Imposing some security on the lifetime of raw pointers to recycled objects

Started by
8 comments, last by Alberth 5 years, 8 months ago

 

When recycling direct pointers into a pool of allocated objects whose lifetimes are controlled by well defined periods (eg session, permanent or temporary ("user")), are there any additional clever security measures I can employ to make sure local copies of these pointers are more likely to not be used outside the object's life cycle?

 
That is, I'm not able to ensure anything as soon as I emit a raw pointer in the first place, so it's not like I want to prevent the user from being able to segfault the program if they're reckless or go out of their way to do so, but I would still prefer if there was some sort of mental barrier that would ensure the programmer is aware of the pointer's lifetime. These raw references are not to be given out in bulk, but are rather likely limited to something like 1-5 instances. I do not want to make them smart pointers as the pool must be free-able regardless of any dangling references.
 
Two options I can think of are:
 
1) add a layer of indirection and instead of providing raw pointers directly hand out internally managed weak pointer style wrappers. These could be set to null when a pool is freed or an object is recycled, but would in no way prevent the programmer from making local copies anyway,
2) force the programmer to use specific context-sensitive calls to retrieve the pointer in the first place that spell out "caveat emptor". Eg something like GetSessionPointer(), GetPermanentPointer() and GetUserPointer().
 
Cleanup of pool data is performed when a session is terminated (eg when a level/chunk is unloaded), the program closes or the user manually decides to free up temporary memory. A callback is invoked to notify the programmer when this occurs.
 
In the past I've opted to using individual allocations, but there are a few classes of objects that I wish to manage in bulk (these are mostly related general speed improvements, serialization of level data, etc).
 
Any thoughts how to add additional security on top of this? What's the best approach in a production environment? 
Advertisement

Give user a handle (ie some unique number to detect he is querying an existing block), and have him to get the raw pointer each time using the handle, ie he shouldn't store it anywhere. The callback then indicates the handle has expired (you increment the number of the block, or give it a new globally unique value or whatever), and a new handle must be obtained.

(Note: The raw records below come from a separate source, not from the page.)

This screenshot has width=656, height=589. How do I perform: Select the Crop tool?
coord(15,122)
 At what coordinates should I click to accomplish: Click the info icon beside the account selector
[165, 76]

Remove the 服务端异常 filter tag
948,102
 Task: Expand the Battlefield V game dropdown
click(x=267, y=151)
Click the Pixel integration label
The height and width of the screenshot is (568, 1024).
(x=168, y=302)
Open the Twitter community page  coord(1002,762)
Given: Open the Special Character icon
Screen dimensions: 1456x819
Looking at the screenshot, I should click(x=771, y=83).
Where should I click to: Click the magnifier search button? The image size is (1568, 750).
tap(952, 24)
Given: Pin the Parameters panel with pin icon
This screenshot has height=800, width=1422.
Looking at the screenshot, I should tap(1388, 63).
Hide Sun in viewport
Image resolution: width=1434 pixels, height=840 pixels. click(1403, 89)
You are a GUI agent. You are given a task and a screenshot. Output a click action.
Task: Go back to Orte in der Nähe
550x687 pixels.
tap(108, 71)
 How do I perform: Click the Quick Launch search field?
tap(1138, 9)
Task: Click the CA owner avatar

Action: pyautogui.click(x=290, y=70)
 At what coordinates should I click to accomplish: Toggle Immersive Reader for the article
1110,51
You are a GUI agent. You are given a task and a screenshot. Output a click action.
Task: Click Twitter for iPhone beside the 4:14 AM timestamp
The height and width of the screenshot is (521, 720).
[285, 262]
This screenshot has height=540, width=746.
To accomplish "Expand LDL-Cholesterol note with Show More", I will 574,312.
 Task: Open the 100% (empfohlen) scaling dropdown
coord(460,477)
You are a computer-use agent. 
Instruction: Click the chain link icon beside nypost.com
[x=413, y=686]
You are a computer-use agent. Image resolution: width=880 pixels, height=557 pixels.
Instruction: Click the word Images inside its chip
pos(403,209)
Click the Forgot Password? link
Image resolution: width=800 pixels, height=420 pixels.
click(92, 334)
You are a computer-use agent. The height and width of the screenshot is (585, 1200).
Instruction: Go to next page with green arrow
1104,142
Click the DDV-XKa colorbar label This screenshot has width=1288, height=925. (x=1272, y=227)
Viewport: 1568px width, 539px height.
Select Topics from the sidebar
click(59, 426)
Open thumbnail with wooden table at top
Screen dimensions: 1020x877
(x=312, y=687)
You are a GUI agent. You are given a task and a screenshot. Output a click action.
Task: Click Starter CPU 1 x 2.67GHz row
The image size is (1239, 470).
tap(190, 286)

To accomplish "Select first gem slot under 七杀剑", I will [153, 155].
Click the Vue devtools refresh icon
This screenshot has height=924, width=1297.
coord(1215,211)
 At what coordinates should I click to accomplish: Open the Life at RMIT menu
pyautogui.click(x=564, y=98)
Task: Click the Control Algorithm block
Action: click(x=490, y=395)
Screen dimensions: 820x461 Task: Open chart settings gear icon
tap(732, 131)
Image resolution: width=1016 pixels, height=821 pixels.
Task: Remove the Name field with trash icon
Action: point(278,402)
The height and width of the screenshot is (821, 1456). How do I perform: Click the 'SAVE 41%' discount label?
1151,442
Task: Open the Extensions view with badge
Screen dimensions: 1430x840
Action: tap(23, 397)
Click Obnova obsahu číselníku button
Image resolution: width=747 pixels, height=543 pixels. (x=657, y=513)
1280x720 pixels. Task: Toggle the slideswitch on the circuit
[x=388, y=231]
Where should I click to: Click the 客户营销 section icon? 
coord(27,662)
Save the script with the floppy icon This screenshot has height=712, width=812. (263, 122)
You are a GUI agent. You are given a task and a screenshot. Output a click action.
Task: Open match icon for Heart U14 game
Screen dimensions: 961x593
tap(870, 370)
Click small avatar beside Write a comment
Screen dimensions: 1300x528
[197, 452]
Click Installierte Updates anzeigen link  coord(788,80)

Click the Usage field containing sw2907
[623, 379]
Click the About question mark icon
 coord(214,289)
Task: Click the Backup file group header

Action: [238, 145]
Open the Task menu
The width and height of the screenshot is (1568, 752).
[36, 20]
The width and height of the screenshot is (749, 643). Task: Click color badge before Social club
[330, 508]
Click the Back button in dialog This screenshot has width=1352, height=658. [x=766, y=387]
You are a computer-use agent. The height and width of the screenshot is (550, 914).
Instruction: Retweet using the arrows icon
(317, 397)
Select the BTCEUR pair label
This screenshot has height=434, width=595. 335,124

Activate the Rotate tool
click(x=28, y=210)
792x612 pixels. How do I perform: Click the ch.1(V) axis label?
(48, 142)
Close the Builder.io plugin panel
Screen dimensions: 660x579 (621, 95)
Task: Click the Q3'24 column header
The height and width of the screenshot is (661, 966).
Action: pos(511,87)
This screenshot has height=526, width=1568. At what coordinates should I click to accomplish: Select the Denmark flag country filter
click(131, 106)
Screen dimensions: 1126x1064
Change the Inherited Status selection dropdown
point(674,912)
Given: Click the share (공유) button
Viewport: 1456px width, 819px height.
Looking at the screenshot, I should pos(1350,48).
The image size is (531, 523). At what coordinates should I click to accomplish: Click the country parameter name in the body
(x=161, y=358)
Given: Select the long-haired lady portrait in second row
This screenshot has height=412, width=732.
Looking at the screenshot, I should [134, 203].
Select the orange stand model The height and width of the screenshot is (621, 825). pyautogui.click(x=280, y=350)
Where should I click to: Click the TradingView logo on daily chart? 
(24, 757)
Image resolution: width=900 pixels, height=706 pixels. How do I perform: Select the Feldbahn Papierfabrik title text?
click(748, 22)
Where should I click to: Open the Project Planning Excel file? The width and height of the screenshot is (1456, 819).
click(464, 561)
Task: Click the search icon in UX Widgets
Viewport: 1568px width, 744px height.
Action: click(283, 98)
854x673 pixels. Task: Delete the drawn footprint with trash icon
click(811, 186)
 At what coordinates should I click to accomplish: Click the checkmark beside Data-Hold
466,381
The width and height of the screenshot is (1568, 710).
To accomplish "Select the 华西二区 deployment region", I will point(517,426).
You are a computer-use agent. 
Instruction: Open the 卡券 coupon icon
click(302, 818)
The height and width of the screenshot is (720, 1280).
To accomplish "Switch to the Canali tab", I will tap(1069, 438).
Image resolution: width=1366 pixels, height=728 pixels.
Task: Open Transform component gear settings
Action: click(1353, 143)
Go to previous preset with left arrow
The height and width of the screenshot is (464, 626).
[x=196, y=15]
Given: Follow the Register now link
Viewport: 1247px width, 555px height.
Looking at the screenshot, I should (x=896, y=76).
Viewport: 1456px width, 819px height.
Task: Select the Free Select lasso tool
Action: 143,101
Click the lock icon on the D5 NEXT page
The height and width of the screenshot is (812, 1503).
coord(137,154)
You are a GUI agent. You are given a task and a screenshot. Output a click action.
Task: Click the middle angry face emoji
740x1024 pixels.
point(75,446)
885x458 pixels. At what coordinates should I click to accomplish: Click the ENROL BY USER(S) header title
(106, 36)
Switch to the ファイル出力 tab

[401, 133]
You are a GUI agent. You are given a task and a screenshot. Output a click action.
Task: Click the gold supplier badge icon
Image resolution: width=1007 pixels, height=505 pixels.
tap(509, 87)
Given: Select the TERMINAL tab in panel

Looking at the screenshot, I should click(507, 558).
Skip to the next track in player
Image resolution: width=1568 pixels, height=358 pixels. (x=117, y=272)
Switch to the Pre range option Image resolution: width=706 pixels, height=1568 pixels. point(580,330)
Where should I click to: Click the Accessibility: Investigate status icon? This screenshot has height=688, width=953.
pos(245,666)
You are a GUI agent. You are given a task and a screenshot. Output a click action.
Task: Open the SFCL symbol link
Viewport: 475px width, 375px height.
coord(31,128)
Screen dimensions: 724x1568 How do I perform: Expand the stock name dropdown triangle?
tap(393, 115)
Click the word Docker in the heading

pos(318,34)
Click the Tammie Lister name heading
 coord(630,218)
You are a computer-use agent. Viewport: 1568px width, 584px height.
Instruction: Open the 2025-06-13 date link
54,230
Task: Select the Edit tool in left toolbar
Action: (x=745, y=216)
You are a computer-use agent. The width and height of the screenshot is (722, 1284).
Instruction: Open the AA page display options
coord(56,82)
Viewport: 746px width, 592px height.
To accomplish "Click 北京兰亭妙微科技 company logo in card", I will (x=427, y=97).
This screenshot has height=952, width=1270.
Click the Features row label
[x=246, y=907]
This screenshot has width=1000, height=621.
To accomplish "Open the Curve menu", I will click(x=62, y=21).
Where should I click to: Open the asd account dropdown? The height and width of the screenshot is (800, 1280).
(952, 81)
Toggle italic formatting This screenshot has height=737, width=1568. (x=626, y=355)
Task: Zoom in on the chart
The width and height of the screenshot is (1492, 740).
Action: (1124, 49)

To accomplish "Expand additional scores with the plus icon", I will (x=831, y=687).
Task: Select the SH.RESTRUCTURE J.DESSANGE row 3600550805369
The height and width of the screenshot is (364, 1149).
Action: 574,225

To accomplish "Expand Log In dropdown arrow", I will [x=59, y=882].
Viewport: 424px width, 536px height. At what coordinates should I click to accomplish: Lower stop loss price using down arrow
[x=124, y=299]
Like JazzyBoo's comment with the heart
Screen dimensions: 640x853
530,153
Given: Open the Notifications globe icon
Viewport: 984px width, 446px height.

For convenience, you might want to reserve eg handle value 0 for "invalid handle", so there is a simple value to store in the handle to denote "needs a new session".

 

In the end, it's all down to how much do you trust your users. On the other hand, these things can be hairy to figure out, so it might even be beneficial for the user, as stuff will die when you're not following the rules.

I would use a light-weight wrapper object that implements operator bool() and operator->() at the very least, so you get pointer-like semantics and usage with the option to add behavior as necessary. For instance, you could make the copy constructor explicit so users can still copy the handle, while also allowing one to easily locate such copies through static analysis. Or if you're feeling clever, you could even add tracing/logging to copies, access, etc., so if/when something goes wrong, there's a "chain of custody" so to speak that let's you identify errant usage. Anything like this can also be compiled out in production builds so there's almost no overhead.

I prefer integer handles over pointers. The "downside" being that the user needs a pointer to the pool & their handle in order to retrieve and object, but IMHO, this is actually a positive/upside. If you enforce the rule that users don't retain any pointers to pools (so they must constantly be passed around as arguments instead) then it the codebase becomes so much easier to understand when trying to reason about data flows, data dependencies and multi-threading opportunities. 

Within an integer handle, you can reserve some bits to store an "ABA counter" (not sure what else these are called? Generation counters?). Basically for each slot in the pool, you have a counter which is incremented every time the object in that slot is destroyed/recycled. When fetching a handle, you copy this counter into the reserved bits in the handle. When dereferencing a handle, you check if the reserved bits match the counter, and if not, it's a "dangling pointer" bug, so you can return a dummy/null object or signal failure to the user. 

This system can fail if the object is recycled 2^n times in a row, where n is the size of the reserved counter bits in your handle. So keep that in mind. 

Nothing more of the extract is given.